From the Back Cover
How can environmental scientists and engineers use the increasing amount of available data to enhance our understanding of planet Earth, its systems and processes? This book describes various potential approaches based on artificial intelligence techniques, including: -neural networks -decision trees -genetic algorithms -fuzzy logic Part I contains a series of tutorials describing the methods and the important considerations in applying them. In Part II, many practical examples illustrate the power of these techniques on actual environmental problems. The book is a scientific as well as a cultural blend: one culture entwines ideas with a thread, while another links them with a red line.
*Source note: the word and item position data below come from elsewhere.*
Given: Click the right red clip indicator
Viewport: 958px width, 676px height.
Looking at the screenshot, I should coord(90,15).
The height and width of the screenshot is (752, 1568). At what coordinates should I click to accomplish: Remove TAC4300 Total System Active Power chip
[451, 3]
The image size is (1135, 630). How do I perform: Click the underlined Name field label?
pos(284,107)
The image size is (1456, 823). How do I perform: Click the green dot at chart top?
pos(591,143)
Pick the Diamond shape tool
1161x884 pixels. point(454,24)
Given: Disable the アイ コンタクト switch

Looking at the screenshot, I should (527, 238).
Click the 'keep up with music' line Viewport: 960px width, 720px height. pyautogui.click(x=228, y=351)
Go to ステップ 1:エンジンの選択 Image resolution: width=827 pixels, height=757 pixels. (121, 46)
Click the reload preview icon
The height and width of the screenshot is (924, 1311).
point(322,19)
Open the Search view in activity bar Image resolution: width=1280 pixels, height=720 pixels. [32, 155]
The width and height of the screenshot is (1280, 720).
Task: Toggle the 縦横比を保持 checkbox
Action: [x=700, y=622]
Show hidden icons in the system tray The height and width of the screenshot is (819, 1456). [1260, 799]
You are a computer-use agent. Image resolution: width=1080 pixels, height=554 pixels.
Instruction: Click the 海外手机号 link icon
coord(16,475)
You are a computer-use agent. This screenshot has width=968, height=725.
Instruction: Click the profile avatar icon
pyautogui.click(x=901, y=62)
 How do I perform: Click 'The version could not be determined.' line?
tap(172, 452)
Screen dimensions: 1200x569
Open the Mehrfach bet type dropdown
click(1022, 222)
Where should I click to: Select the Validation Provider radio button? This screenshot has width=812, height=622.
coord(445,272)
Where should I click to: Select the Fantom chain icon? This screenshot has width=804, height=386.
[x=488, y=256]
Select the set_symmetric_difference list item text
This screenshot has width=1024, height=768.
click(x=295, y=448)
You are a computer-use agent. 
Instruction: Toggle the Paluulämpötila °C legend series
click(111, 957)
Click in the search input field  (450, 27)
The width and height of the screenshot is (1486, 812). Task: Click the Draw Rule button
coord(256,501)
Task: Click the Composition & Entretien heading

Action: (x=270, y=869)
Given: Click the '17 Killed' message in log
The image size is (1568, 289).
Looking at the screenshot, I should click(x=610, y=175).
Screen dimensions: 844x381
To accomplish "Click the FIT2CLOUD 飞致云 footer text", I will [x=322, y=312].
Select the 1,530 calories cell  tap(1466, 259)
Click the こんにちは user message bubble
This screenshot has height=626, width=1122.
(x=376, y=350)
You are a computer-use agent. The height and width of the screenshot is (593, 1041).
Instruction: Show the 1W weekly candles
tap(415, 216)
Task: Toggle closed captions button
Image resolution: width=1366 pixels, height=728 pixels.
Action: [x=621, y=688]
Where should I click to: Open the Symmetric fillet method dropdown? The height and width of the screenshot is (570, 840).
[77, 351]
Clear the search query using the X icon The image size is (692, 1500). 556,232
Thus, a “red thread” ties the book together and weaves the fabric of the methods into a tapestry that pictures the ‘natural’ data-driven artificial intelligence methods in the light of the more traditional modeling techniques. The international authors, who are recognized major experts in their respective fields, bring to life ways to apply artificial intelligence to problems in the environmental sciences, demonstrating the power of these data-based methods.
About the Author
Dr. Sue Ellen Haupt is Head of the Department of Atmospheric and Oceanic Physics at the Applied Research Laboratory of The Pennsylvania State University and Associate Professor of Meteorology. She received her Ph.D. in Atmospheric Science from the University of Michigan, M.S. in Mechanical Engineering from Worcester Polytechnic Institute and B.S. in Meteorology from Penn State. In addition to PSU, she has worked at New England Electric System, the National Center for Atmospheric Research, University of Colorado/Boulder, University of Nevada, Reno, and Utah State University. Her research emphasizes applying novel numerical techniques to environmental and fluid dynamics problems. Dr. Antonello Pasini is a senior researcher at the Institute of Atmospheric Pollution of the National Research Council in Rome, Italy. He received his Italian Laurea in Physics from University of Bologna and specialized in atmospheric physics and meteorology at the Italian Met Service according to WMO criteria. He is an expert of complex systems and neural network modelling and applies his studies to several environmental problems, with a particular emphasis to climate change applications. Dr. Caren Marzban is a senior physicist at the Applied Physics Laboratory, and an instructor at the Department of Statistics, University of Washington. He received his Ph.D. in theoretical physics from the University of North Carolina, at Chapel Hill. The early segment of his research career was in quantum gravity and string theory, but then he saw the light and began learning and applying statistics and machine learning techniques to any problem he can get his hands on.